Мы и гуляли в этот день всей камерой, и Борю вытащили — да его б одного не оставили, не положено. Припекало солнце, на небе ни облачка, возле трубы на крыше поднялась березка, дрожали зеленые листья… Летом и в тюрьме веселей: нет промерзших стен, не замечаешь ржавой сетки над головой — как не радоваться, если небо улыбается?..
— Ты чего в сапогах? — спросил Боря.
— Привыкаю. Три года ходить.
— Уйдешь, Серый, не будет тебе срока.
— Почему так думаешь?
— Носом чую.
— Вот и на общаке чуяли, пока амнистию не разнюхали.
— То и оно, что был ты на общаке, а теперь где?
— Бермудский треугольник, сегодня здесь, а завтра…
— Какой еще треугольник?.. Пиши письмо, не тяни, надо твоих успокоить. Валька обещала, сестра ждет… Пиши, что хочешь, а подпись — «Боря». Она поймет.
— Она, может, и поймет, а зачем, если через Ольгу?
— Не верю я ей до конца. Для меня сделает, а если еще о тебе… А так отдаст Вальке и вся печаль.
— Ты говорил, она и для меня постарается?
— Ничего я не говорил, делай, что сказано, мало ли… Письмо я и сам хотел написать — предупредить. Что если у них там дружба? Могли клюнуть, шутка сказать — связь с тюрьмой! Обрадовались, размякли, не подставить бы Митю! Варнанта было три: или Боря не врет и передаст письмо с Ольгой, или он, на самом деле, осужденный, переписка ему разрешена, а Ольгу придумал, чтоб не объяснять как пойдет письмо. Или вариант третий — все это задумано кумом: проникнуть к сестре, подставить Митю или прознать, что я хочу передать на волю… Надо написать так, чтоб не только кум, но и Боря не понял, только Митя и сестренка.
Вечером
На общаке с клопами бороться бесполезно, ничем не выковыряешь из «шубы». «Да их тут миллионы!..» — сказал один узбек, только привели, с ужасом глядя на шевелящиеся стены. На спецу проще, «шубы» нет, клопы гнездятся в железе шконок, в раковинах, трещинах, и после такого тотального прожигания дней десять можно спать спокойно, а еще через десять дней, когда подушка к утру становится красной — начинать сначала.
Мы посбрасывали матрасы на пол, скрутили жгуты из газет, зажгли «факелы» — и началась охота. Через полчаса в камере дым стоял столбом, ничего не было видно, мы ползали под шконками, находили новые и новые гнездовья, клопы погибали с жарким треском, мы настигали их полчища на стенах, на полу…

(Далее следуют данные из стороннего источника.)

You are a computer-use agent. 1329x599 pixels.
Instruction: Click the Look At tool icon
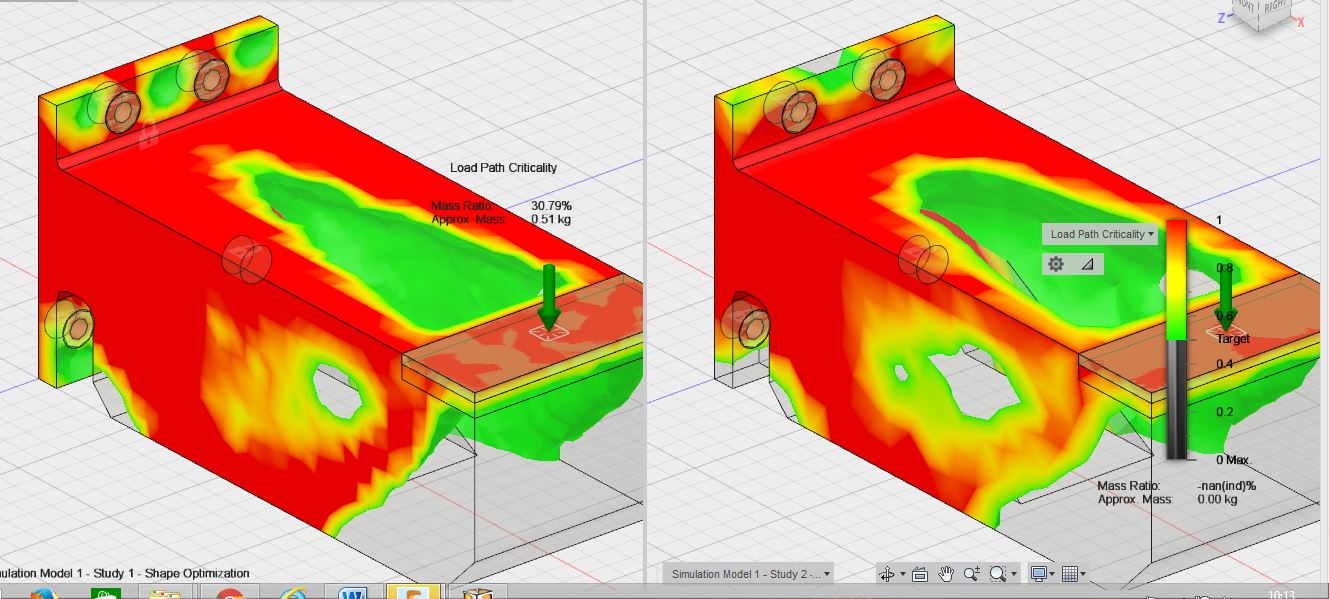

— Одновременно, сразу! — командовал Боря.— Со всех сторон, чтоб не переползали… Навались! “
Вертухай только раз открыл кормушку:
— Что за пожар?
— Клопы зажрали, от вас не дождешься…
Кормушка захлопнулась.
— Давай, Андрюха, разводи печку,— сказал Боря.
Менакер располосовал свою матрасовку, пошел черный дым, я сидел на полу возле окна…
Еще через полчаса миски с кипящим салом, со шкварками стояли на столе, дым постепенно вытягивало в открытые окна, можно было перекурить.
Общее дело всегда сближает. А если оно для себя, самими придумано и польза несомненна… А тут и ужин нас дожидался — свой, собственный!
Гриша выдал каждому по красному помидору, вывалил печенье, разрезал два яблока. Он угощал и был счастлив.
— Еще бы выпить, — сказал Менакер.
Сало вылили в холодный густой горох, ели из одной миски.
— Меня учил один хмырь… — начал Боря. — Чего смотришь, писатель, хлебай!
— Стесняется, отвык,— сказал Гриша.
— В болышой семье еблом не щелкают,— хмыкнул Менакер.
Нам и без вина было хорошо!
— В Крестах было, — продолжал Боря,— подогнали передачу, а мы вдвоем. Нажарили сала, сели. Он наливает чай из фаныча в кружку, пошептал, поплевал, покрестил… А теперь, говорит, закрой глаза, сосредоточься и вспомни, когда последний раз выпивал. В точности вспомни: где, с кем, что на столе и — чтоб вкус во рту загорелся… Опрокинул — и окосел!
— Может, попробуем? — предложил Менакер.
— Не выйдет,— Боря отбросил ложку и вытащил сигарету.— У меня и тогда не получилось, хотя поддакивал — берет, мол… А может, и он врал, для понту. А может, такой… восприимчивый? А бабу, спрашиваю его, нельзя… вспомнить? Плевое дело, говорит, но смысла нет — штаны мокрые, а руки пустые. А если, мол, очень хочешь, попробуем…
— Похоже,— сказал Менакер и мне моргнул.
— Что похоже? — покосился на него Боря.
— Артур тут у нас выступал на эту тему.